According to the AIMS Center, effective Collaborative Care depends on regular caseload review, where the care manager and psychiatric consultant meet weekly to discuss patients who are new to the program or not improving as expected. This practice helps spot when caseloads are becoming unmanageable and when treatment adjustments are needed.

Practical ways to rightsize caseloads without burning out staff

Rightsizing caseloads does not always mean hiring large numbers of new staff. Often it is about how you structure the work around the people you already have. Simply adding staff without adjusting workflows can put both program efficiency and financial stability at risk.

One simple but powerful step is to protect some focus time for clinical work. In many clinics, care managers find that meetings, adhoc requests, and admin tasks fragment their day into five or ten minute pieces. Setting aside a few regular blocks each week where they can focus on higher acuity calls, new intakes, or patients whose scores have worsened can improve both quality and staff experience. It is not about shielding them from the rest of the team; it is about giving them enough uninterrupted time to do the parts of the role that only they can do.

It also helps to be explicit about what “enough contact” looks like. When expectations are vague, care managers carry the mental load of deciding, for each patient, whether they are doing enough. When the team agrees that, for example, new or worsening cases should be contacted at least weekly and stable patients every few weeks, everyone can see more clearly when caseloads make those standards impossible to meet. That clarity supports honest conversations about capacity rather than relying on personal sacrifice.

Finally, it is worth reviewing the non-clinical tasks that have accumulated in the role. Some activities, such as safety planning or clinical coordination, rightly belong with care managers. Others, such as routine reminder calls or certain scheduling tasks, may be better handled by other team members or by simple automations. The goal is not to strip the role down to “just calls,” but to ensure that the time and skill of care managers are used where they have the most impact.

The AIMS Center recommends hiring behavioral health care managers as full-time or nearly full-time staff whenever feasible, noting that care managers who are assigned numerous other duties in a fast-paced clinic setting "often fall behind on effectively managing their CoCM caseload." This recognition that role clarity and protected time matter is backed by decades of implementation experience.

None of these adjustments removes the underlying demand for behavioral health support in primary care. What they do is align that demand more closely with the way your CoCM team works, so that access does not come at the cost of quality or staff wellbeing.

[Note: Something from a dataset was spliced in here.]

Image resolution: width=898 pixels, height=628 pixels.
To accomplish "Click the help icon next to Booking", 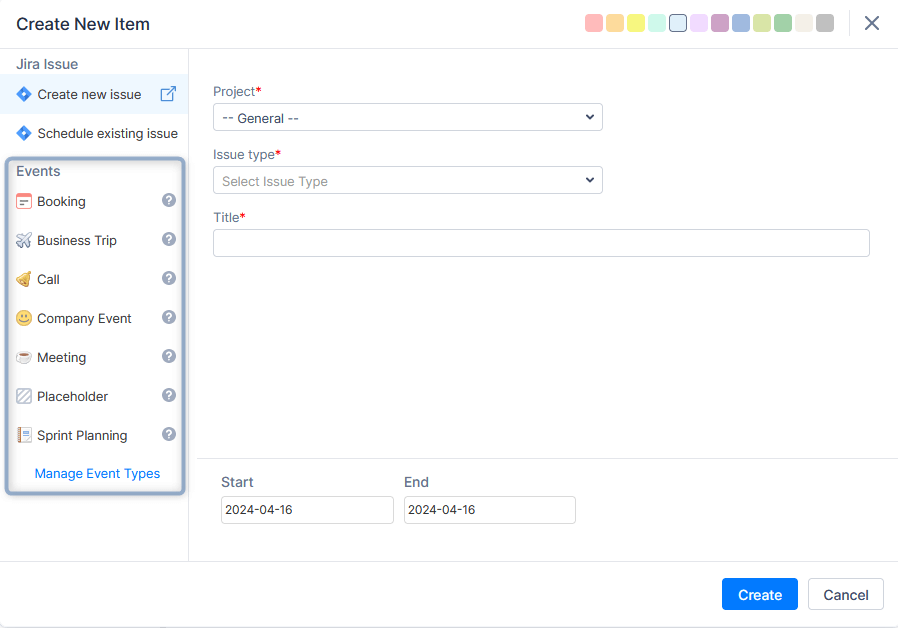I will coord(169,200).
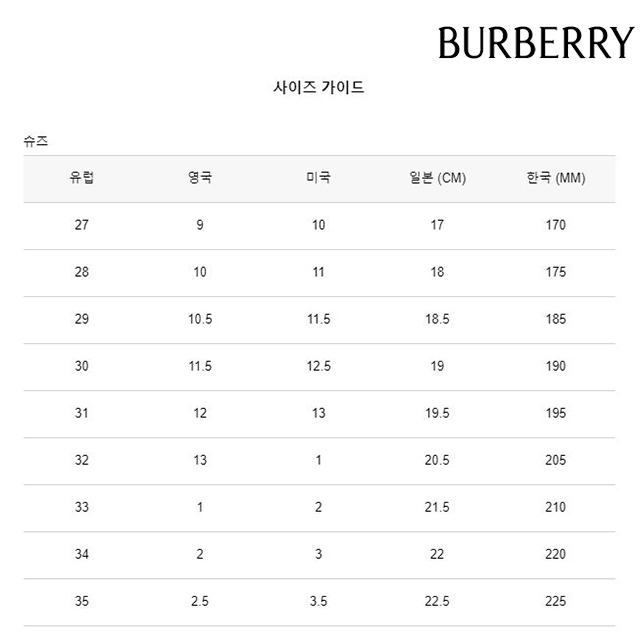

A leadership lever, not a personal failing

Caseloads in Collaborative Care are easy to talk about as a number. They are harder, and more important, to treat as a set of levers that leaders can design and adjust over time. Acuity mix, contact expectations, workflow design, and role boundaries all shape how that number feels for the care managers doing the work and for the patients they support.

When organizations treat caseloads as a leadership responsibility rather than a test of individual stamina, a few things tend to happen. Patients experience more consistent contact and clearer expectations. PCPs see that their referrals land in a program that can keep up. Care managers feel trusted and supported rather than stretched thin. And the program itself becomes more sustainable.
For a turnkey CoCM partner like April Health, a lot of this design work happens behind the scenes: building registries that support decisions, structuring panels thoughtfully, and giving care managers the right mix of support and supervision. But the core principles are the same whether you are building CoCM internally or working with a partner.

Caseloads are not just a metric to report, they are one of the most powerful levers you have to protect outcomes, experience, and the people delivering care.